◆ Entries shown:

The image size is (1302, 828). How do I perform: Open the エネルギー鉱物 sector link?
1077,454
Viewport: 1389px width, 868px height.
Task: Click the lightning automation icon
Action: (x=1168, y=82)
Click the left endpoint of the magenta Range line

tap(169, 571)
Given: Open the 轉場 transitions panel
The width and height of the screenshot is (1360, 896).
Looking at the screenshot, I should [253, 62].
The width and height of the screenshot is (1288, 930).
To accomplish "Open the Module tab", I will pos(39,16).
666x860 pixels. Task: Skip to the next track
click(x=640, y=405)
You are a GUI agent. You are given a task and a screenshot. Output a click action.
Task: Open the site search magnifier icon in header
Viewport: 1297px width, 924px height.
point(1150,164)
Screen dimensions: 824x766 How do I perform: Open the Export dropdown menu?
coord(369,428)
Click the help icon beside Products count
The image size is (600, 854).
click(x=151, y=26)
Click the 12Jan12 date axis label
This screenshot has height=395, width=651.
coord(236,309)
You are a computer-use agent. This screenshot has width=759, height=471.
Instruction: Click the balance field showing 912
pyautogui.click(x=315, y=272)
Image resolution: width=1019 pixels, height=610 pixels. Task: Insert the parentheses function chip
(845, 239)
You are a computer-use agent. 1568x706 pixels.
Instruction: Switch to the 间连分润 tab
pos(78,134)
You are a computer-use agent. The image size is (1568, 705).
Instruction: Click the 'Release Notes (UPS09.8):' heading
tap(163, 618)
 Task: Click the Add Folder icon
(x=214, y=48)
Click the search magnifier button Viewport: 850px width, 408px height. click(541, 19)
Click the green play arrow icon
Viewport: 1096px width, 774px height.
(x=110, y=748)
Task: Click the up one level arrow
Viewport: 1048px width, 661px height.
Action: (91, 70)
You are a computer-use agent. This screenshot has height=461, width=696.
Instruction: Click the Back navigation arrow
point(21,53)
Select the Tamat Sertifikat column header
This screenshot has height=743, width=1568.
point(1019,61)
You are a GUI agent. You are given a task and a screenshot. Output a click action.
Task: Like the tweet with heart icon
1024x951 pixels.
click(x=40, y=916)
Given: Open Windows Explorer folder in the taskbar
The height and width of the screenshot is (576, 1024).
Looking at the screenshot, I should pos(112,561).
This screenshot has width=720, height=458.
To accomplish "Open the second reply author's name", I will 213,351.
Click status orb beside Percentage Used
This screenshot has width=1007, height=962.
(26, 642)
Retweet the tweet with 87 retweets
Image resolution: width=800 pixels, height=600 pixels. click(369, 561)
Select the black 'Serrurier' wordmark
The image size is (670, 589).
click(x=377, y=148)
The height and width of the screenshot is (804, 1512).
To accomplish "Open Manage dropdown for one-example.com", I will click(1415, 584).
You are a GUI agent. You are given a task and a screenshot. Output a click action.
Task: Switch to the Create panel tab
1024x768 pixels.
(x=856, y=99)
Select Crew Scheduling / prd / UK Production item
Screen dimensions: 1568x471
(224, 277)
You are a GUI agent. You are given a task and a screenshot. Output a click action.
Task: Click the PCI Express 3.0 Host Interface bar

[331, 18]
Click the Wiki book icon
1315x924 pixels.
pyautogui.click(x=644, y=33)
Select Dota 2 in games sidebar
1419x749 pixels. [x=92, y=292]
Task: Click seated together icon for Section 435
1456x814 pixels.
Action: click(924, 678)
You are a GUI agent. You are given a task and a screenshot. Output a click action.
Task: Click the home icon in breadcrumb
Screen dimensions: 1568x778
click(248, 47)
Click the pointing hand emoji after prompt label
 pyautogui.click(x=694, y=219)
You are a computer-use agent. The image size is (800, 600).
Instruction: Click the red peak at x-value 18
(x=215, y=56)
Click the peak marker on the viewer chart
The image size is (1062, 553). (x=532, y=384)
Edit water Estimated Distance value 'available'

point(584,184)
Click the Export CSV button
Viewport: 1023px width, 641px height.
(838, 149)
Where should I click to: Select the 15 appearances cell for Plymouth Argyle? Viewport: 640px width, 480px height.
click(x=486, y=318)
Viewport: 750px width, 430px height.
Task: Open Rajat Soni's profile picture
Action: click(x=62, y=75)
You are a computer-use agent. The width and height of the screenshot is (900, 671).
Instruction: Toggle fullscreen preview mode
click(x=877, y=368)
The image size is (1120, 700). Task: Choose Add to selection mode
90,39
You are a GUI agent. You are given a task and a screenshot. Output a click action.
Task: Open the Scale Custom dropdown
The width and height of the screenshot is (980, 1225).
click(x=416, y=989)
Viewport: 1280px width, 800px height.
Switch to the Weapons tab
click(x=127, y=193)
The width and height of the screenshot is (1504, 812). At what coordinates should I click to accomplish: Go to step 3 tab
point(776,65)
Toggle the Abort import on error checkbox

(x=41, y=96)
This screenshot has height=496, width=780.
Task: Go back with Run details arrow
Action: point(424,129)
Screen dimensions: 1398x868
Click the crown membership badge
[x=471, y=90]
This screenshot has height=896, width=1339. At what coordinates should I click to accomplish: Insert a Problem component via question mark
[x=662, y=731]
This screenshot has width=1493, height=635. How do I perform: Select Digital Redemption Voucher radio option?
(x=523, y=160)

◆ Task directions: Quote every line of the records above, from the first down to the one holding "Given: Open the 轉場 transitions panel", exactly as written.

◆ Solution to the exercise:
The image size is (1302, 828). How do I perform: Open the エネルギー鉱物 sector link?
1077,454
Viewport: 1389px width, 868px height.
Task: Click the lightning automation icon
Action: (x=1168, y=82)
Click the left endpoint of the magenta Range line

tap(169, 571)
Given: Open the 轉場 transitions panel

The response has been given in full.